[Records of screen-element locations]
-------------------------

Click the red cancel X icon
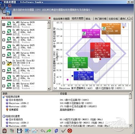Viewport: 135px width, 134px height. point(70,131)
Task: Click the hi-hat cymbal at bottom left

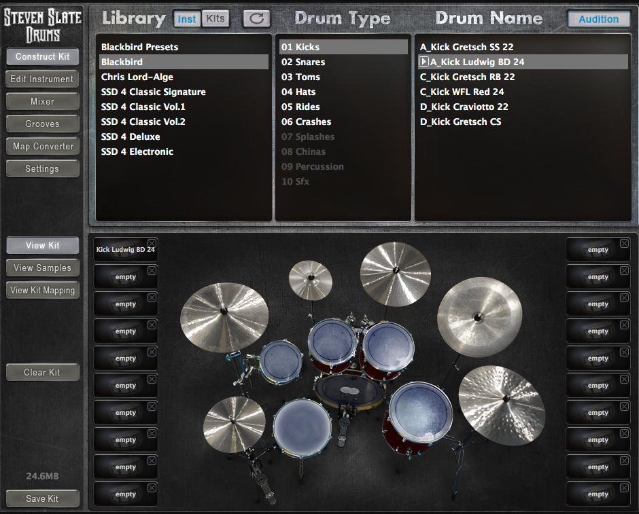Action: click(234, 424)
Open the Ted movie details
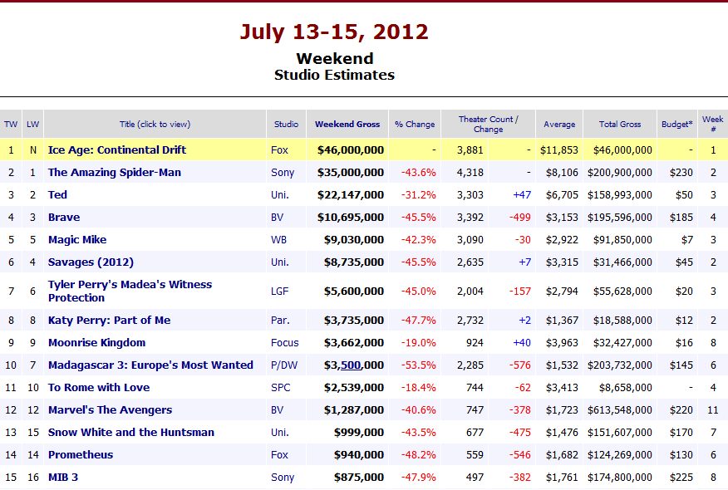728x490 pixels. 58,194
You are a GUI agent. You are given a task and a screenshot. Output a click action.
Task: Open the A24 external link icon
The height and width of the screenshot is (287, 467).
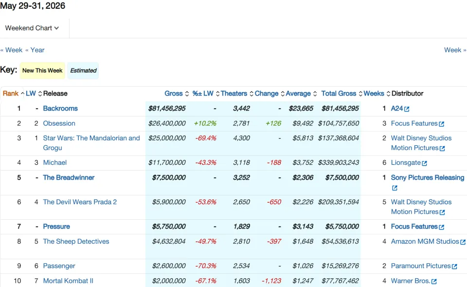pyautogui.click(x=407, y=109)
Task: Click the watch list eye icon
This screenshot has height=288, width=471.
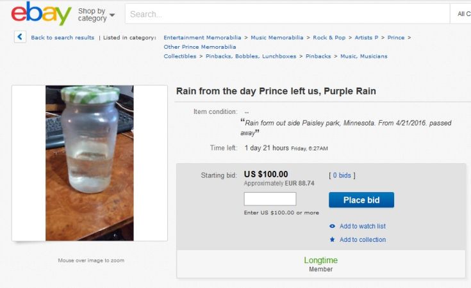Action: click(332, 226)
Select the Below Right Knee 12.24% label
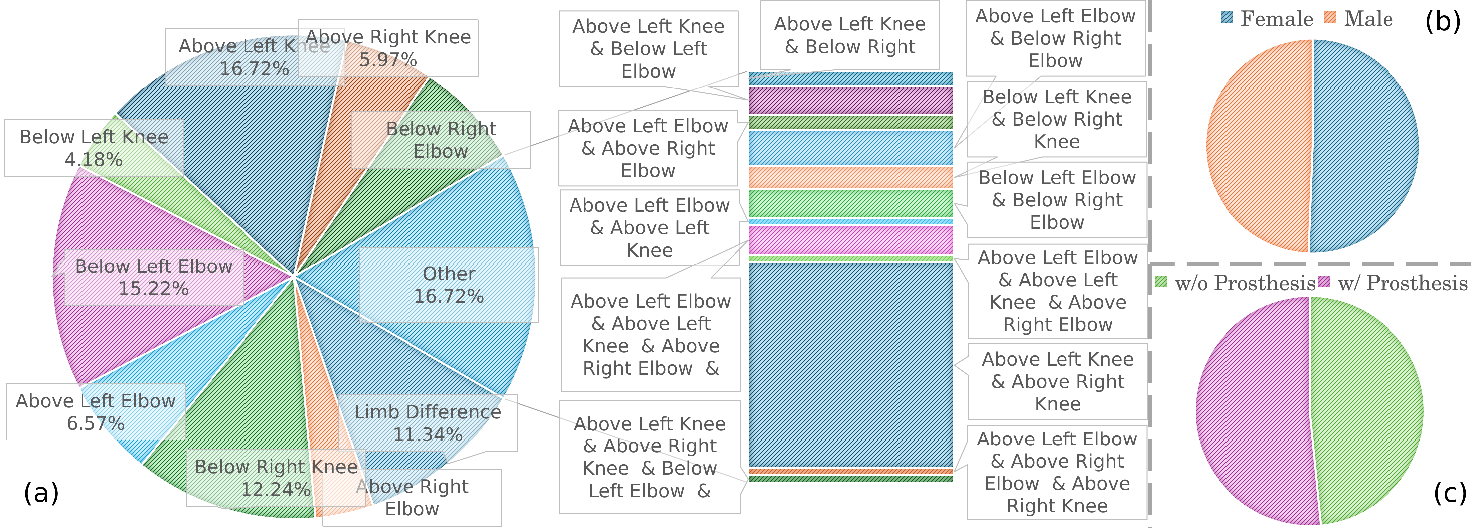1471x528 pixels. coord(276,478)
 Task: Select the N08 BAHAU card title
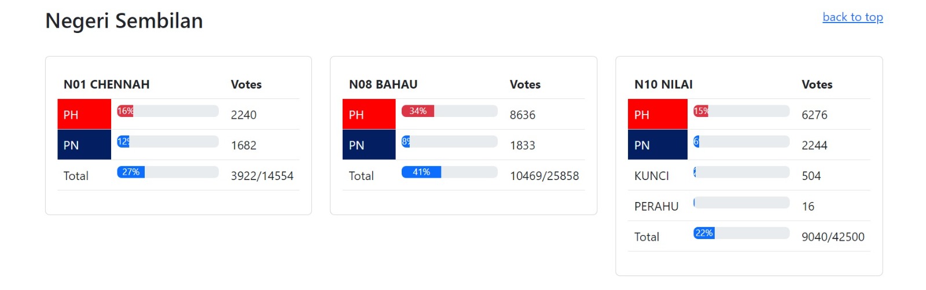(x=383, y=85)
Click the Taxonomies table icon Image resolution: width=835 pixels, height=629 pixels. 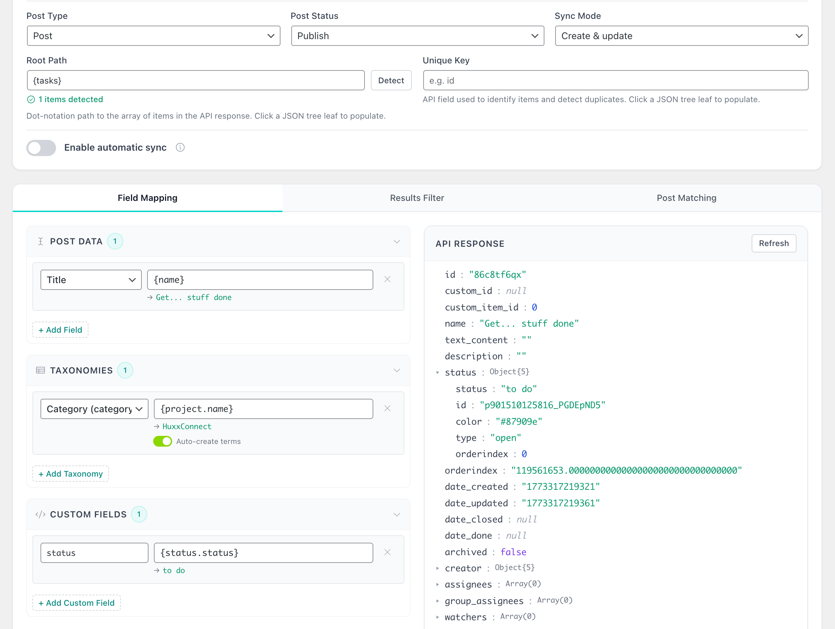40,370
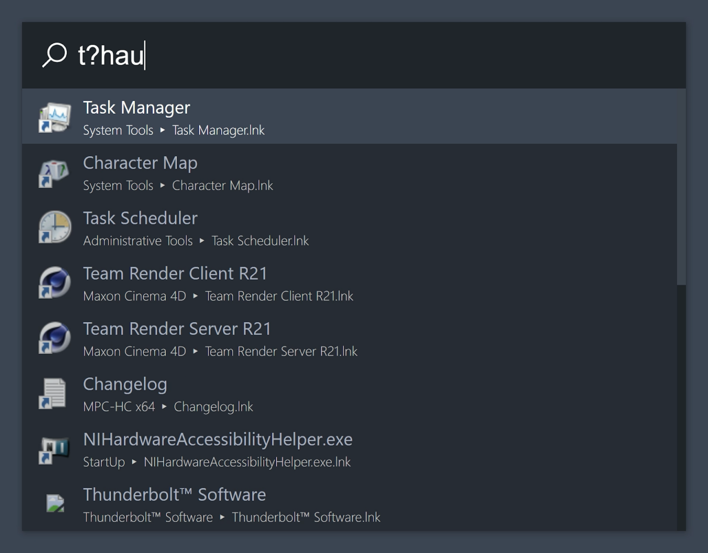The width and height of the screenshot is (708, 553).
Task: Open the Changelog result title
Action: [125, 384]
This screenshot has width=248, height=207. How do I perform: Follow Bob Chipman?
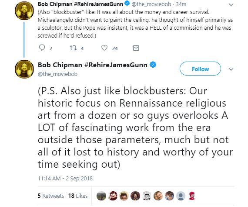tap(200, 69)
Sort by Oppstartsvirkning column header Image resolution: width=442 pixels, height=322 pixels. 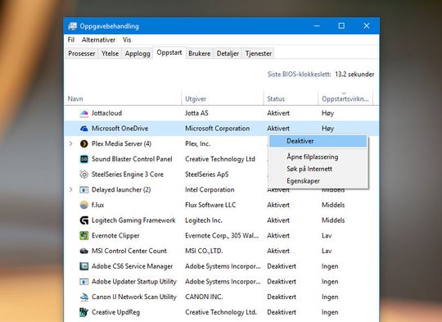345,99

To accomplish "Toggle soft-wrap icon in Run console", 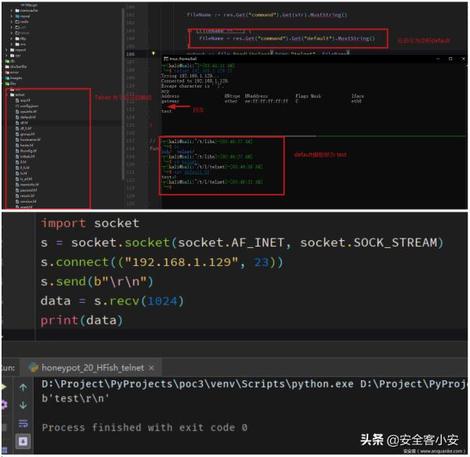I will point(24,425).
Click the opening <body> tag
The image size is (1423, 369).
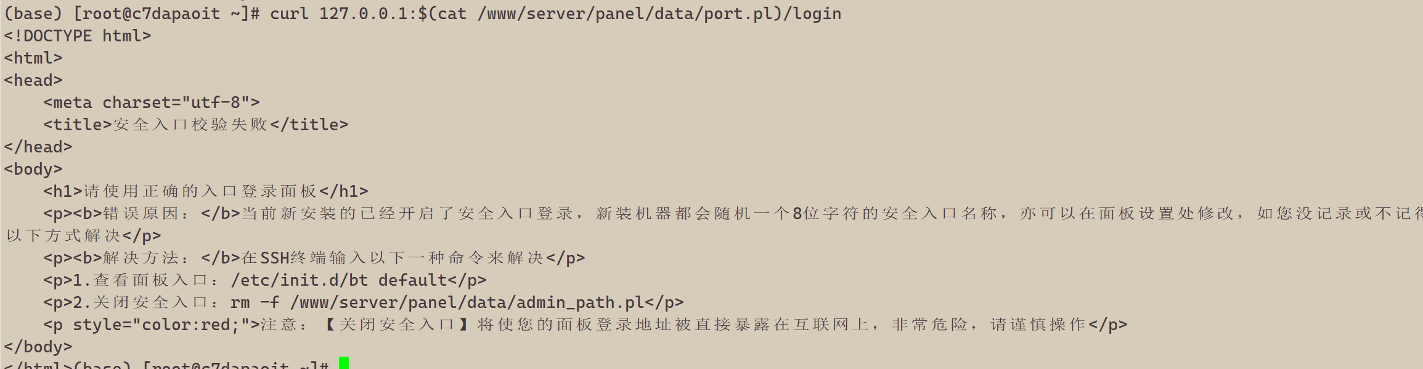pos(33,169)
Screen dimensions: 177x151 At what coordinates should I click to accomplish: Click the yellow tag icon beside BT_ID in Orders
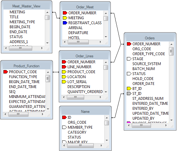(x=129, y=89)
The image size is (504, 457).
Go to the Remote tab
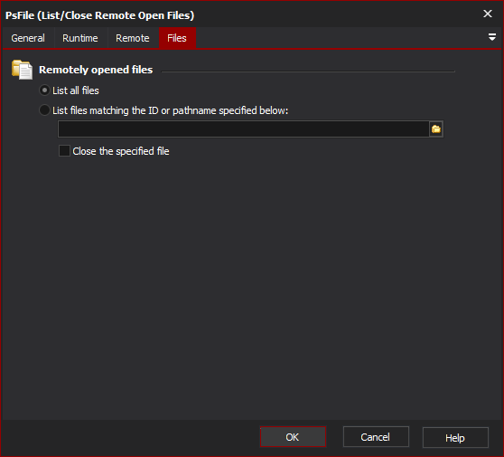(133, 38)
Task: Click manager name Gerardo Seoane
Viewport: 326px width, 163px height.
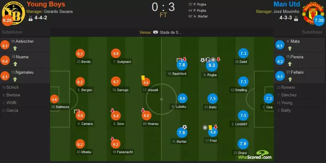Action: pos(58,12)
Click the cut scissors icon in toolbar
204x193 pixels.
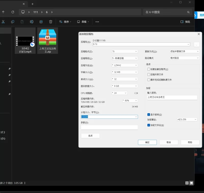point(3,22)
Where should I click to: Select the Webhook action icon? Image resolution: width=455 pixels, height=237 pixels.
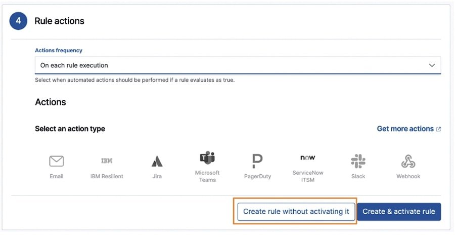pyautogui.click(x=408, y=162)
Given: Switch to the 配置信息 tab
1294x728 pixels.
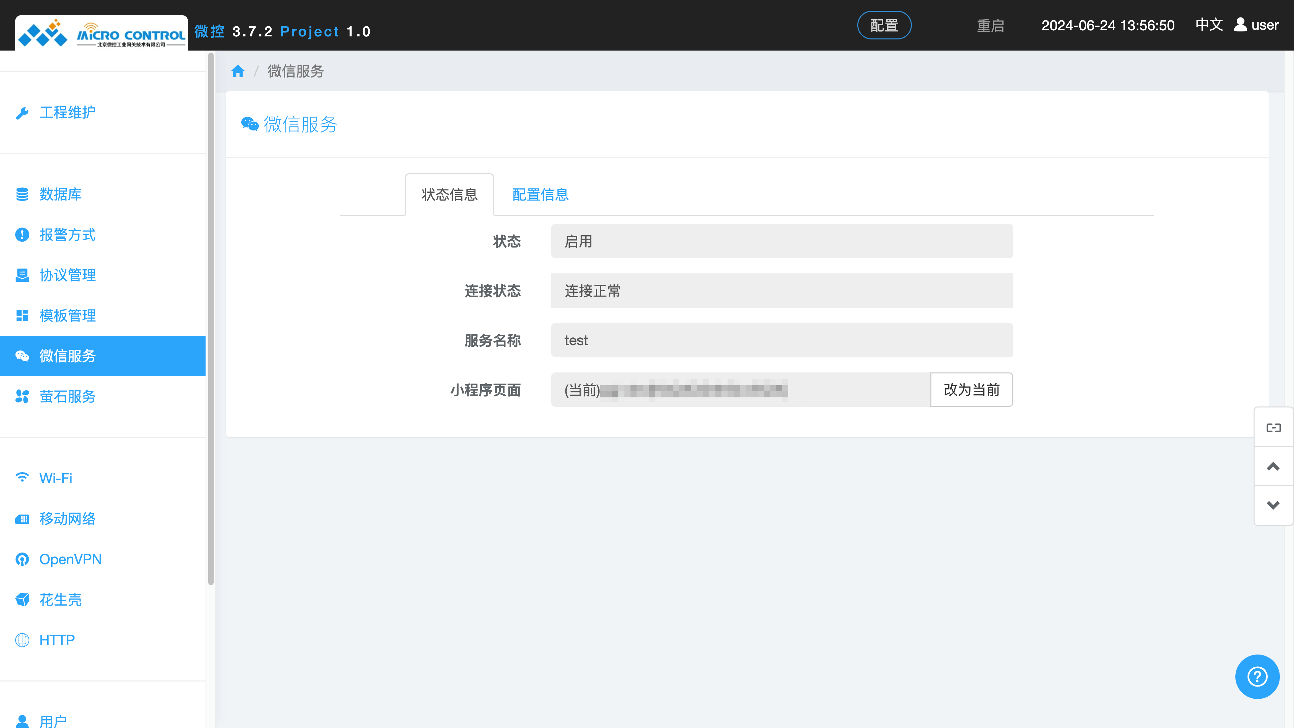Looking at the screenshot, I should tap(540, 194).
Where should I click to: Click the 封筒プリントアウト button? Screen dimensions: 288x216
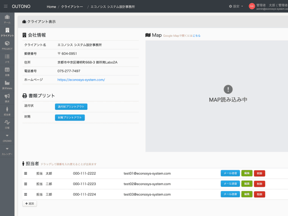point(70,117)
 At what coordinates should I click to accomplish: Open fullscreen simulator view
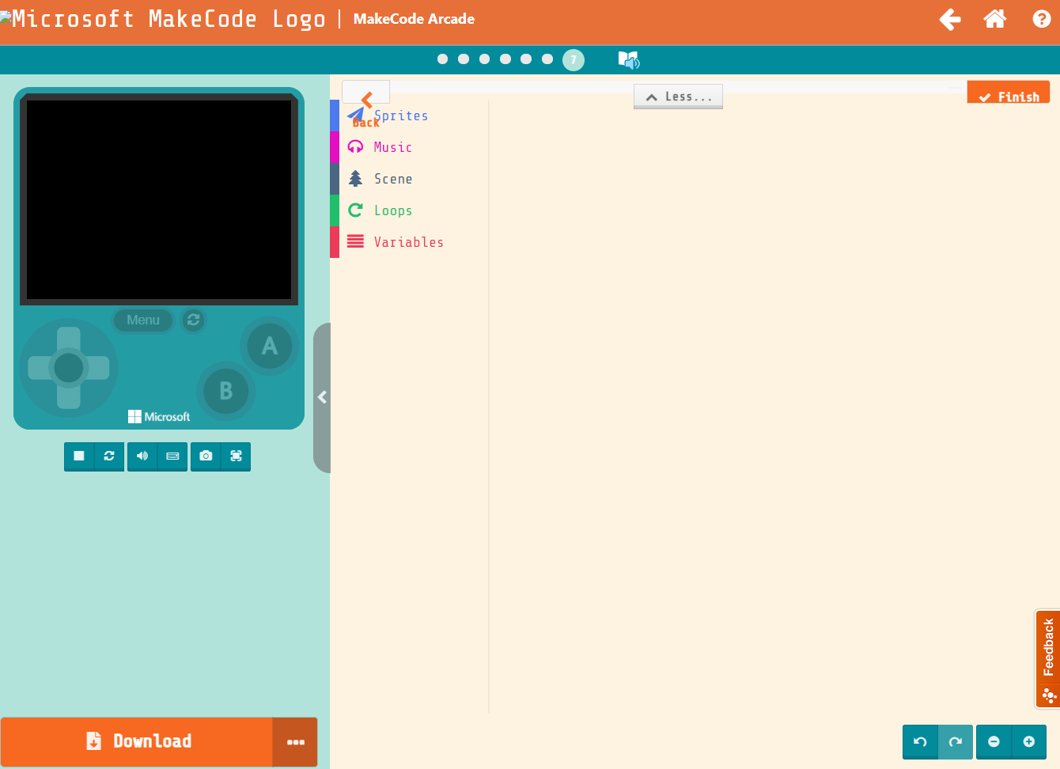point(236,456)
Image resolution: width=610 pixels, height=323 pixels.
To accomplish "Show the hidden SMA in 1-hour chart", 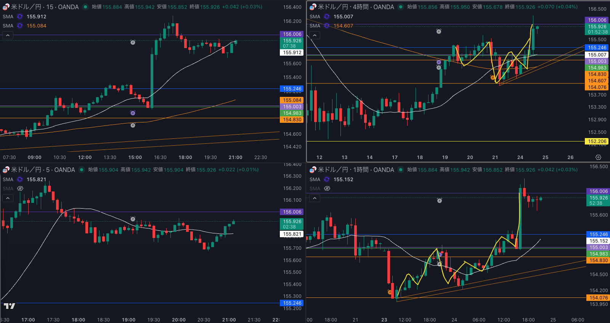I will click(327, 189).
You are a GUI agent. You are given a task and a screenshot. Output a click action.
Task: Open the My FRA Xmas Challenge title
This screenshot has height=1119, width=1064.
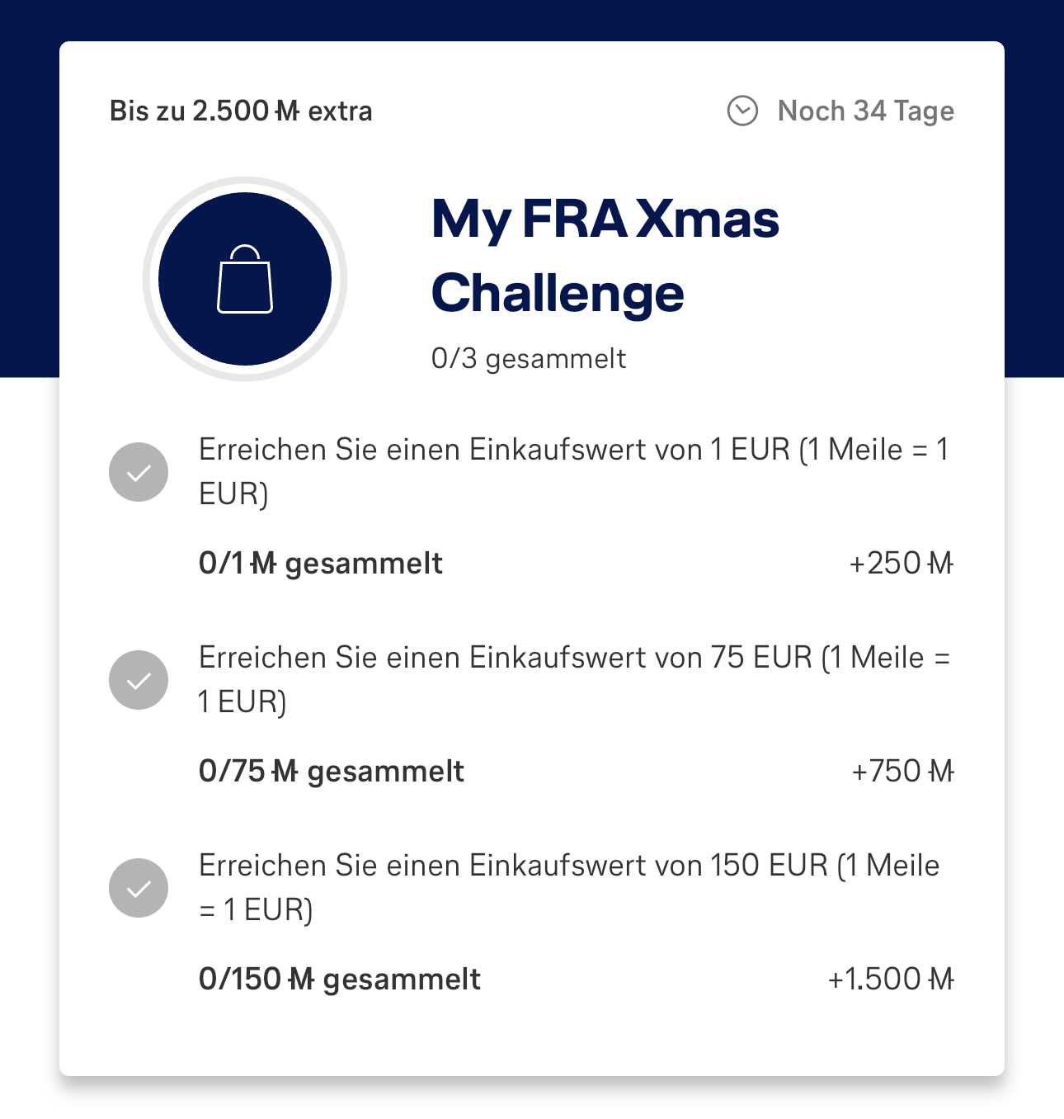605,256
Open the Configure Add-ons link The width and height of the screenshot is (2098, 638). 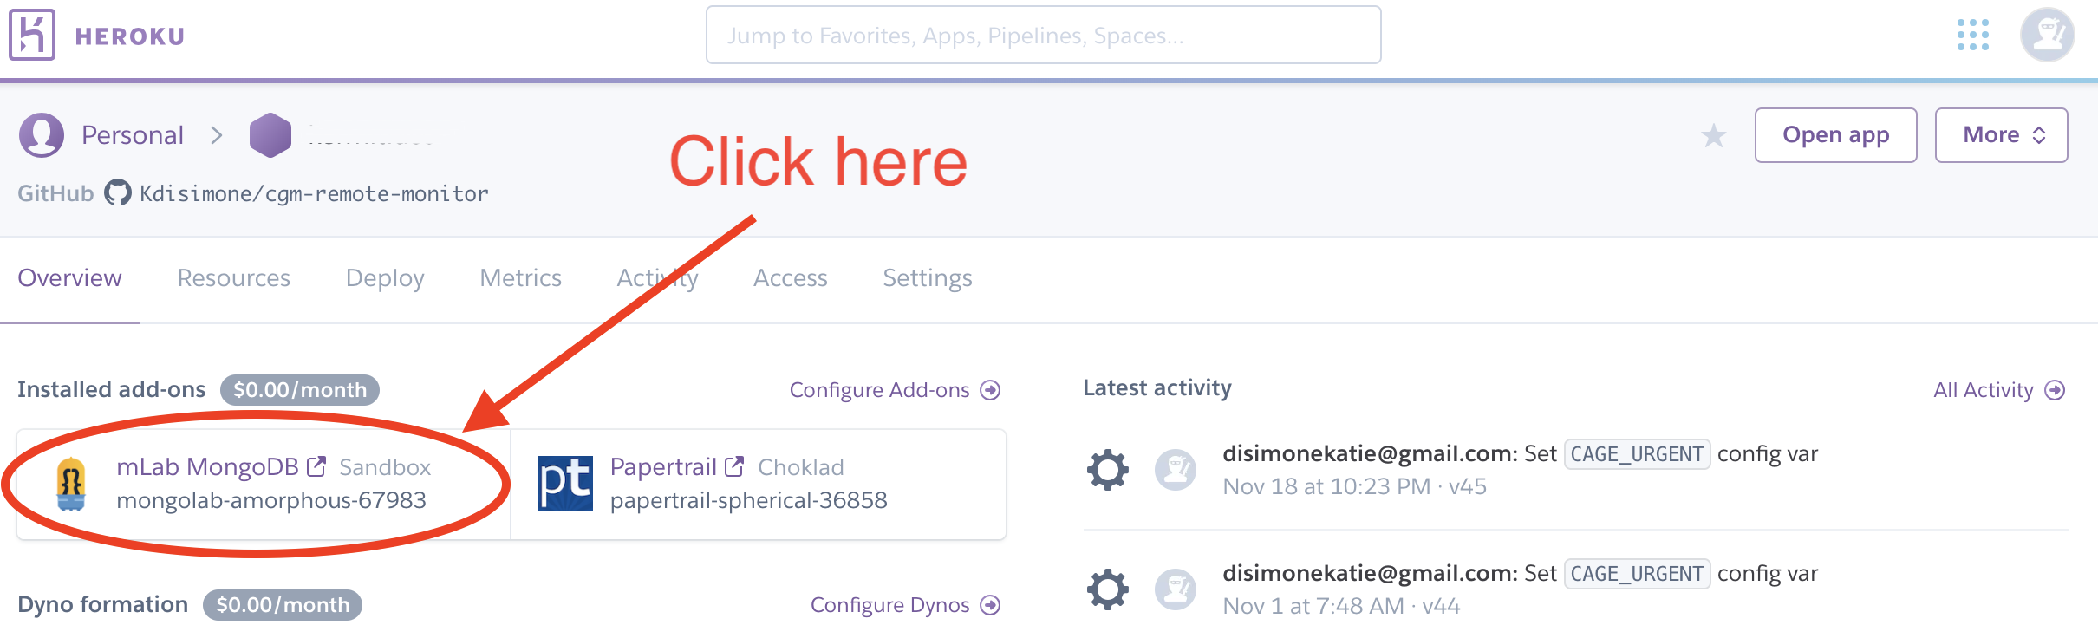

-------------------------

* [Exercise objective]:
Extract each line of the items that contains the word "title". Case counts.

* [Task response]:
 Task: Select the N08 BAHAU card title
Task: Open the Changelog result title
Task: Open the My FRA Xmas Challenge title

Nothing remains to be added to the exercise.